Items from a data source:
'''
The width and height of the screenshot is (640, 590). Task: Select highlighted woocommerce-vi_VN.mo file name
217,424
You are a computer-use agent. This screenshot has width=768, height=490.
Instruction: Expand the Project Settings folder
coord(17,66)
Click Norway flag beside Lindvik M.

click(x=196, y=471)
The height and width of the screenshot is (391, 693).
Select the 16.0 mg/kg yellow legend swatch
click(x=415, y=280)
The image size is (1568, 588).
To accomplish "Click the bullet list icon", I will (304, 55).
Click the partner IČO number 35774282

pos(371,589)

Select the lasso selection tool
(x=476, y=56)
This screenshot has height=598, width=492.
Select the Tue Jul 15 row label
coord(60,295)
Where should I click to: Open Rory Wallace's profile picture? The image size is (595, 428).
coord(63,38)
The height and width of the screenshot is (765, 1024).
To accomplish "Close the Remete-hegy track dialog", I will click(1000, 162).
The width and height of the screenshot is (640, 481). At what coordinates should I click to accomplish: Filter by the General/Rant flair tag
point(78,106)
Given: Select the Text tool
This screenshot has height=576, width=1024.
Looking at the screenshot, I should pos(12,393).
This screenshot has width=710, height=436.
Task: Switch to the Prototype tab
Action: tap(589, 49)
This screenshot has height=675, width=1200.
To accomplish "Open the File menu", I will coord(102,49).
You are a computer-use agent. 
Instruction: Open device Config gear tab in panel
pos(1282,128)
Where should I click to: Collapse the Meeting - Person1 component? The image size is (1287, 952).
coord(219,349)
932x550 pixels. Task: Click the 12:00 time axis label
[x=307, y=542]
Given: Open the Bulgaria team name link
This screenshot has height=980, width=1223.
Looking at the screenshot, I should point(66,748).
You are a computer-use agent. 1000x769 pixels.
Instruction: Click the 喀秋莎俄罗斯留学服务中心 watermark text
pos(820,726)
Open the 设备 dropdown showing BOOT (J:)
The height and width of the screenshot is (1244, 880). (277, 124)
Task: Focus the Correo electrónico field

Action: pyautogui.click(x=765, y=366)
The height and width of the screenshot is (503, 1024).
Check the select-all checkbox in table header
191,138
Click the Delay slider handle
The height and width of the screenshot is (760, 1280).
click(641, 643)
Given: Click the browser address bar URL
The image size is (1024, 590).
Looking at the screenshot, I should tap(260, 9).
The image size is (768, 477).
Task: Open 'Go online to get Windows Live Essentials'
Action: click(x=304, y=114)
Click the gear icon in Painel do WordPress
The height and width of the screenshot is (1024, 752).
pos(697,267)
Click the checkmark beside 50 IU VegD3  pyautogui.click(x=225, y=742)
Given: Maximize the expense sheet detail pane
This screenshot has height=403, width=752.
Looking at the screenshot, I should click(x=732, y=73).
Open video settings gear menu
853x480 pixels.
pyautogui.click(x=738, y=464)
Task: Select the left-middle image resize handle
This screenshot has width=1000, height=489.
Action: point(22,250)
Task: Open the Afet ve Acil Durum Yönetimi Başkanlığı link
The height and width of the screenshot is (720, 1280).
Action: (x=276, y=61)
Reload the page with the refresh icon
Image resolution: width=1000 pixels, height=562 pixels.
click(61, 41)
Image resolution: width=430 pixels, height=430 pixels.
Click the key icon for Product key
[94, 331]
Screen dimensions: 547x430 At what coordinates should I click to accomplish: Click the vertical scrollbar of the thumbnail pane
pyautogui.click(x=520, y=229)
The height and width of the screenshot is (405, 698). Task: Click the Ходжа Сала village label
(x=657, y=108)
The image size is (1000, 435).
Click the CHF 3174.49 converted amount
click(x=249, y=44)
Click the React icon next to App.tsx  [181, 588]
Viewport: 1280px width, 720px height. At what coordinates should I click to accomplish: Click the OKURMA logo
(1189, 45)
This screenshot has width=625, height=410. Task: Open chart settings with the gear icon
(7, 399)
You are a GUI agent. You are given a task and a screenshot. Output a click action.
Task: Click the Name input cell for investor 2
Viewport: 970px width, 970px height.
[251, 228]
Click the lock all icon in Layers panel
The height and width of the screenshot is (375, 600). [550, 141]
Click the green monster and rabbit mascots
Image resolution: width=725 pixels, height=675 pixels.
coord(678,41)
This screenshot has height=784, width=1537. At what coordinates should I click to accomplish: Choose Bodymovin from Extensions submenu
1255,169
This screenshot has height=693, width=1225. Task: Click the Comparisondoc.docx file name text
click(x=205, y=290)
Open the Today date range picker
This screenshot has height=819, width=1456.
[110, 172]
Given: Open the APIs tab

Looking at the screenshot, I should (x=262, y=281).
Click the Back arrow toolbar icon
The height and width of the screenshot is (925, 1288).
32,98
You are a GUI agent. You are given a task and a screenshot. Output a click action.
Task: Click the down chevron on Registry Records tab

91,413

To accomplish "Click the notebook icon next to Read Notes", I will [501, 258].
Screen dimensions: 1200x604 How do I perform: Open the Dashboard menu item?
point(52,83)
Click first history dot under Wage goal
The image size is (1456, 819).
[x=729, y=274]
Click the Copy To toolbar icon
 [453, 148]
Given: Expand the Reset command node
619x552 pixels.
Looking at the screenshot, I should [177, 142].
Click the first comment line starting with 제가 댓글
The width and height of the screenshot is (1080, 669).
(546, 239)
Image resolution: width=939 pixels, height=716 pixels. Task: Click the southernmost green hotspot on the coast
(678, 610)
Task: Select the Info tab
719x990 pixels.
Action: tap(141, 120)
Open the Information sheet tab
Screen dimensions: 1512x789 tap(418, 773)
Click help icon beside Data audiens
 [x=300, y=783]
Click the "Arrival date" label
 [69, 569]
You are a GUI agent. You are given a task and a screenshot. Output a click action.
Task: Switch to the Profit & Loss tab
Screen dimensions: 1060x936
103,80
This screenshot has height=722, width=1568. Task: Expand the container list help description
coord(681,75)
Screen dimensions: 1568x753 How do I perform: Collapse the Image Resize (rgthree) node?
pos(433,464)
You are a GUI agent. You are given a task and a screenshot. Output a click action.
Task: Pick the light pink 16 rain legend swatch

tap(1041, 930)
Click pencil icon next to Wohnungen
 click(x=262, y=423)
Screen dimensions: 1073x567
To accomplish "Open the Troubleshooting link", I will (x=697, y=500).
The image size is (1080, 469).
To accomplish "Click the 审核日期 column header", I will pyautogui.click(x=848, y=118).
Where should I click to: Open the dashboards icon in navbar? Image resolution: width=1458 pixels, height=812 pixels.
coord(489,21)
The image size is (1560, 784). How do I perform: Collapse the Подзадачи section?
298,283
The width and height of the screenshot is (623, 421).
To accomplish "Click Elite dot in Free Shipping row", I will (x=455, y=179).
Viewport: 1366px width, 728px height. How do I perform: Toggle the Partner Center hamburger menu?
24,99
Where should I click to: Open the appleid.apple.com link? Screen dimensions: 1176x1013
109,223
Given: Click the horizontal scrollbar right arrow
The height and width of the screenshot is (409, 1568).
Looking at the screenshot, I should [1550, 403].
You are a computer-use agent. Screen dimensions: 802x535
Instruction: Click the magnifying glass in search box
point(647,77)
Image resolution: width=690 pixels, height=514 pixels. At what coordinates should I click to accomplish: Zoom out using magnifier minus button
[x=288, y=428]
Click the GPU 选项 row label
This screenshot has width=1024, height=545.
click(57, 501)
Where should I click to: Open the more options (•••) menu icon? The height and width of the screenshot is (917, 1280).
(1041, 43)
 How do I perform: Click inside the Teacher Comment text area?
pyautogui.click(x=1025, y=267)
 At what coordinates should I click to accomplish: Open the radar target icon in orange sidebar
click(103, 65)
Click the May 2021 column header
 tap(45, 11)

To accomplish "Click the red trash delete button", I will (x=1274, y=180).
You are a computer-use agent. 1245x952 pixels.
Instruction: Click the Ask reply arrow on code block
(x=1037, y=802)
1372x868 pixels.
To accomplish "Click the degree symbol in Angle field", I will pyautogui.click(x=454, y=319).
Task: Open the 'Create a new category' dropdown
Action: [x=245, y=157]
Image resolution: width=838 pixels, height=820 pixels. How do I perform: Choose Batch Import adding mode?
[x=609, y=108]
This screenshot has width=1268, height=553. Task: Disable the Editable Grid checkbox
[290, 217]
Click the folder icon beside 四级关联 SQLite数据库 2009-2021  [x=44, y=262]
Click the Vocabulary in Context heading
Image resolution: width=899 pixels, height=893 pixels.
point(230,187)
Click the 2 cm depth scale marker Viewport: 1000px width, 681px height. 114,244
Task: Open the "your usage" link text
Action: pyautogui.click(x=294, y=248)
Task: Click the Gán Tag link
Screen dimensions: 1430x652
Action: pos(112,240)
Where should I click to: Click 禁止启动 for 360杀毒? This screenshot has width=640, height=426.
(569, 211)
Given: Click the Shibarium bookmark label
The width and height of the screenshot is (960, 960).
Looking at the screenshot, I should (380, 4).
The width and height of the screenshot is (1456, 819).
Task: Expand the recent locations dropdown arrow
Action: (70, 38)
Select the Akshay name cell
'''
> _TASK DIRECTIONS_
Write out the lines of the material starting at the line that contains "Where should I click to: Open Rory" and ending at the line that contains "Action: pyautogui.click(x=765, y=366)", keeping both of those lines and leaving every line unchanged.

> _THE SOLUTION_
Where should I click to: Open Rory Wallace's profile picture? The image size is (595, 428).
coord(63,38)
The height and width of the screenshot is (765, 1024).
To accomplish "Close the Remete-hegy track dialog", I will click(1000, 162).
The width and height of the screenshot is (640, 481). At what coordinates should I click to accomplish: Filter by the General/Rant flair tag
point(78,106)
Given: Select the Text tool
This screenshot has height=576, width=1024.
Looking at the screenshot, I should pos(12,393).
This screenshot has width=710, height=436.
Task: Switch to the Prototype tab
Action: tap(589, 49)
This screenshot has height=675, width=1200.
To accomplish "Open the File menu", I will coord(102,49).
You are a computer-use agent. 
Instruction: Open device Config gear tab in panel
pos(1282,128)
Where should I click to: Collapse the Meeting - Person1 component? The image size is (1287, 952).
coord(219,349)
932x550 pixels. Task: Click the 12:00 time axis label
[x=307, y=542]
Given: Open the Bulgaria team name link
This screenshot has height=980, width=1223.
Looking at the screenshot, I should point(66,748).
You are a computer-use agent. 1000x769 pixels.
Instruction: Click the 喀秋莎俄罗斯留学服务中心 watermark text
pos(820,726)
Open the 设备 dropdown showing BOOT (J:)
The height and width of the screenshot is (1244, 880). (277, 124)
Task: Focus the Correo electrónico field

Action: pyautogui.click(x=765, y=366)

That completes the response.